New offer - be the first one to apply!

September 25, 2025

Principal Software Engineer

Senior • On-site

$163,000 - $296,400/yr

Redmond, WA

Overview

OneDrive and SharePoint are rapidly growing services at the center of Microsoft's cloud, reaching almost every part of the company, like Windows and Office. You would be a part of a team that can fundamentally change the way that millions of people use their devices and interact with the most important content in their lives.

 

We are looking for a smart, agile, and intellectually curious Principal Software Engineer who loves creating and building things that delight and protect our customers. You will be working with a team of amazing engineers, PMs, and designers, and work closely with other teams across Microsoft to deliver large scale, distributed architectures, and features to meet OneDrive and SharePoint's core infrastructure needs. 

 

You'll design and deliver systems that enable partners and ISVs to migrate from other cloud providers, improve core systems performance and efficiencies, and ensure zero customer impact throughout the change management cycle. You will deliver systems to meet our business continuity planning goals, provide telemetry for optimizing the service and drive our response time for detecting and resolving service issues down.

 

Microsoft’s mission is to empower every person and every organization on the planet to achieve more. As employees we come together with a growth mindset, innovate to empower others, and collaborate to realize our shared goals. Each day we build on our values of respect, integrity, and accountability to create a culture of inclusion where everyone can thrive at work and beyond.

Qualifications

Required Qualifications:

  • Bachelor's Degree in Computer Science or related technical field AND 8+ years technical engineering experience with coding in languages including, but not limited to, C, C++, C#, Java, JavaScript, or Python
    • OR equivalent experience.
  • 6+ years of experience collaborating with partner teams to meet the engineering goals in a unified manner. 
  • 6+ years of delivering and interacting with REST API’s and web services across multiple systems. 
  • 6+ years experience coding, debugging, algorithm design and problem-solving skills.
  • 6+ years experience of cloud-scale services and server/service management features.
Other Requirements:
Ability to meet Microsoft, customer and/or government security screening requirements are required for this role. These requirements include but are not limited to the following specialized security screenings:
  • Microsoft Cloud Background Check: This position will be required to pass the Microsoft Cloud background check upon hire/transfer and every two years thereafter.
Preferred Qualifications:
  • Experience with building cloud-scale infrastructure components.
  • Awareness, passion, and experience related to cloud scale distributed design and patterns.
  • Familiar with secure software design concepts. 
  • Proven track record of delivering projects that include multiple components. 
  • Ability and eagerness to work across and partner with multiple engineering teams to achieve business goals. 

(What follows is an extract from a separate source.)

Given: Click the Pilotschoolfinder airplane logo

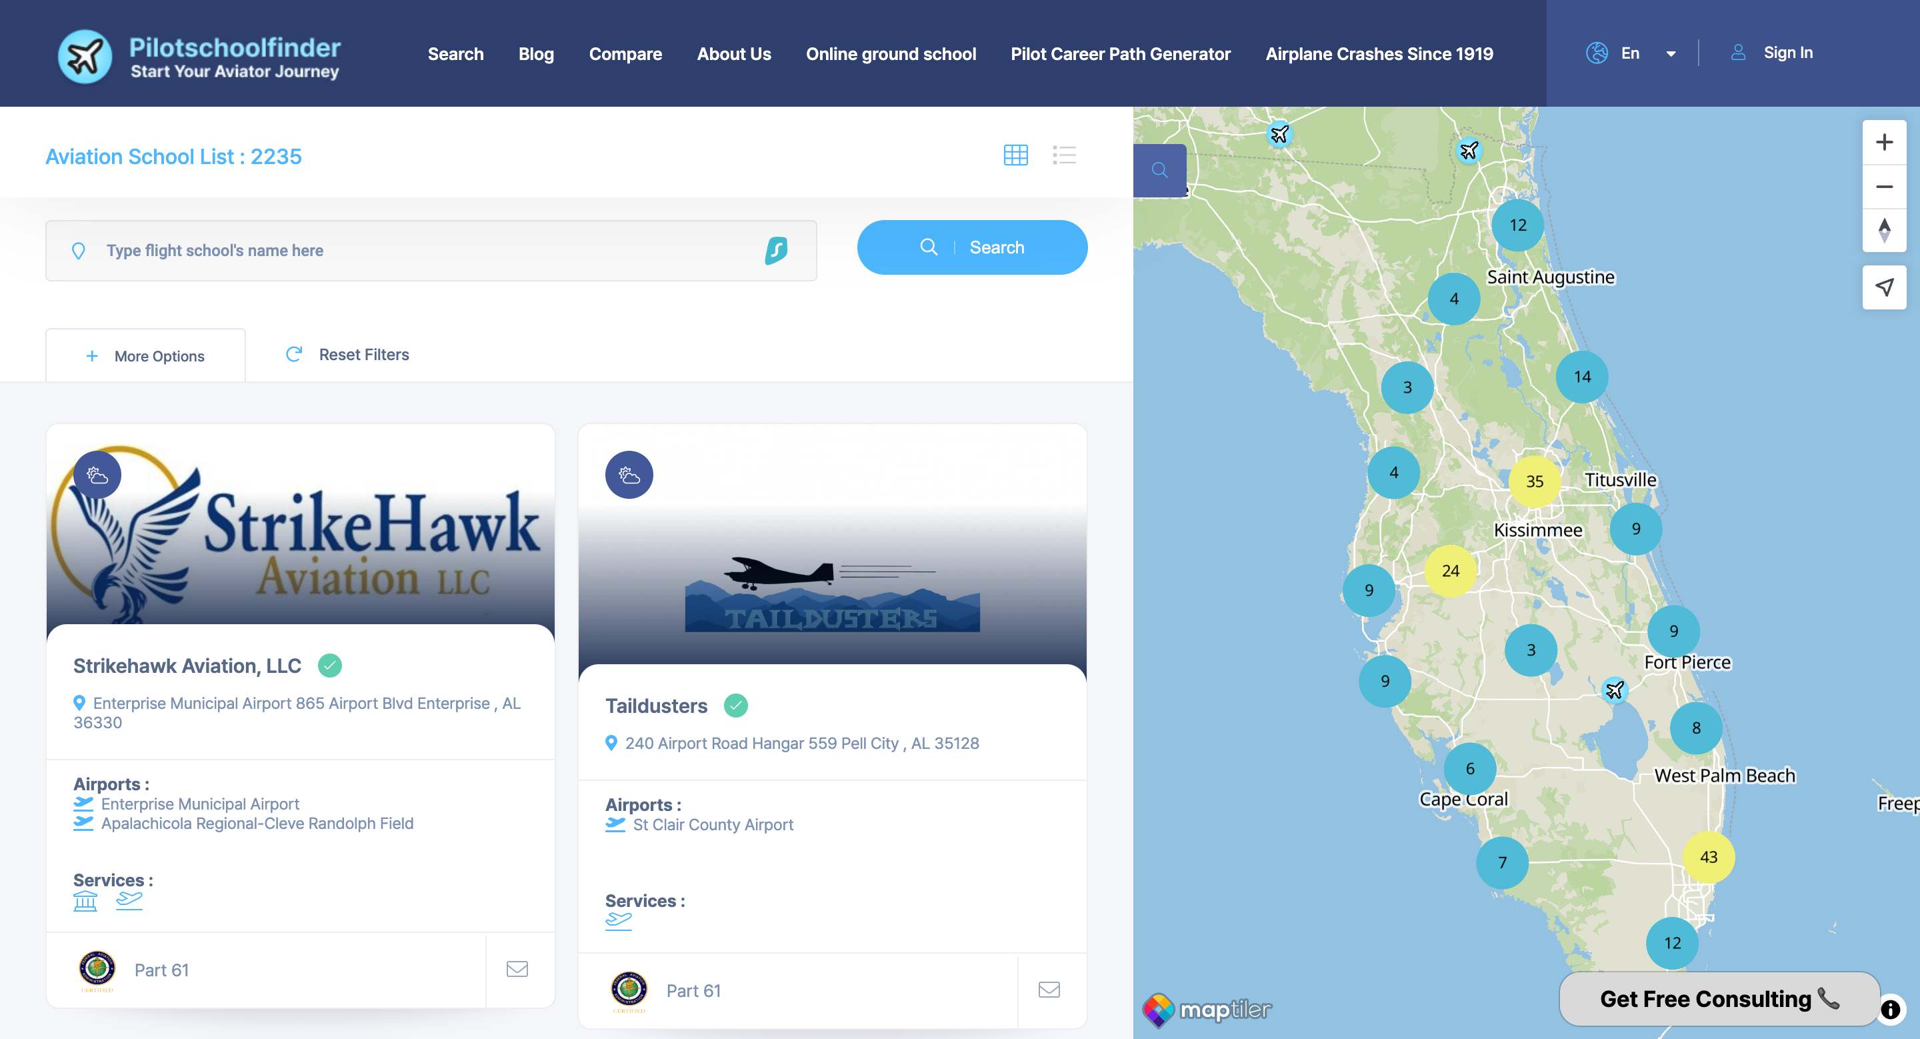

Software Engineering IC6 - The typical base pay range for this role across the U.S. is USD $163,000 - $296,400 per year. There is a different range applicable to specific work locations, within the San Francisco Bay area and New York City metropolitan area, and the base pay range for this role in those locations is USD $220,800 - $331,200 per year.

Certain roles may be eligible for benefits and other compensation. Find additional benefits and pay information here: https://careers.microsoft.com/us/en/us-corporate-pay

Microsoft will accept applications for the role until September 29, 2025. 

 

 

#ODSPEng

Responsibilities

Coding
  • Provides technical leadership during code reviews for a solution/product area to assure it meets team standards, contains the correct test coverage, and is appropriate for the product or solution area. Brings expertise to code reviews to help improve code quality, proactively coaching and providing feedback to develop other engineers' skills. Ensures coding standards are followed. Screens for and establishes best practices in reviews and provides feedback on code to drive adherence to best practices. Uses automated source code analysis tools that are incorporated into the build/development process.
  • Leads by example across teams and mentors others to produce extensible, maintainable, well-tested, secure, and performant code used across the company that adheres to design specifications. Leads efforts to continuously improve code performance, testability, maintainability, effectiveness, and cost, while accounting for and incorporating relevant trade-offs. Identifies best practices and coding patterns (e.g., leveraging state-of-the-art generative artificial intelligence [GenAI], approaches to source code organization, naming conventions) and provides deep expertise in the coding and validation strategy. Creates and applies metrics to drive code quality and stability, appropriate coding patterns, and best practices. Leads efforts to identify and anticipate blockers or unknowns during the development process, escalate them, and communicate how they will impact timelines, and then drives the identification and implementation of strategies and/or opportunities to address them.
  • Acts as an expert on using debugging tools, tests, logs, telemetry, and other methods, and proactively leads verification of assumptions through while developing code before issues occur across products and teams in production. Leverages minimal telemetry data, triangulates issues, and resolves with minimal iterations. Leads incident retrospectives to identify root causes of problems, and owns the implementation of repair actions and the identification of mechanisms to prevent incident recurrence. Drives applying least-access principles, using logging, telemetry, and other appropriate mechanisms to investigate issues while retaining privacy and security, and champions those practices across the team.
Design
  • Establishes best practices and mentors others to create a clear test strategy that ensures solution quality, prevents regression from being introduced into existing code. Establishes best practices and mentors others on ensuring test plans incorporate security testing to validate security invariants (including negative cases). Provides technical leadership on adding new tests to cover gaps, deleting or fixing broken tests, and improving the speed, reliability, and defect localization of the overall test suite across a solution or product. Mentors others on, and builds testable code and considers testability during design across solutions and/or products. Acts as a thought leader for understanding different types of tests that can be done on a particular system (e.g., unit tests), and maintaining up-to-date understanding of testing architectures used both across Microsoft and across the industry, and applies them across the architecture as appropriate. Designs and executes plans for redesigning or rearchitecting difficult or untestable sections of code across solutions and/or products. Leverages artificial intelligence (AI) tools for test automation.
  • Provides technical leadership for the identification of dependencies and incorporating them into the development of design documents for a product, application, service, or platform. Leads the active identification of other teams and technologies to leverage, how they interact, and where their own system or team can support others. Helps to create relationships and links impacting upstream and downstream interactions between systems and ensures security, compliance, performance, and reliability can be achieved across the entire stack. Drives coordination and collaboration with other teams to reach common goals where dependencies and validation concerns overlap. Enables and fosters communications and proactively negotiates across teams to resolve conflicts around dependency ownership and required work. Drives agreements between dependent teams to align to the delivery schedule.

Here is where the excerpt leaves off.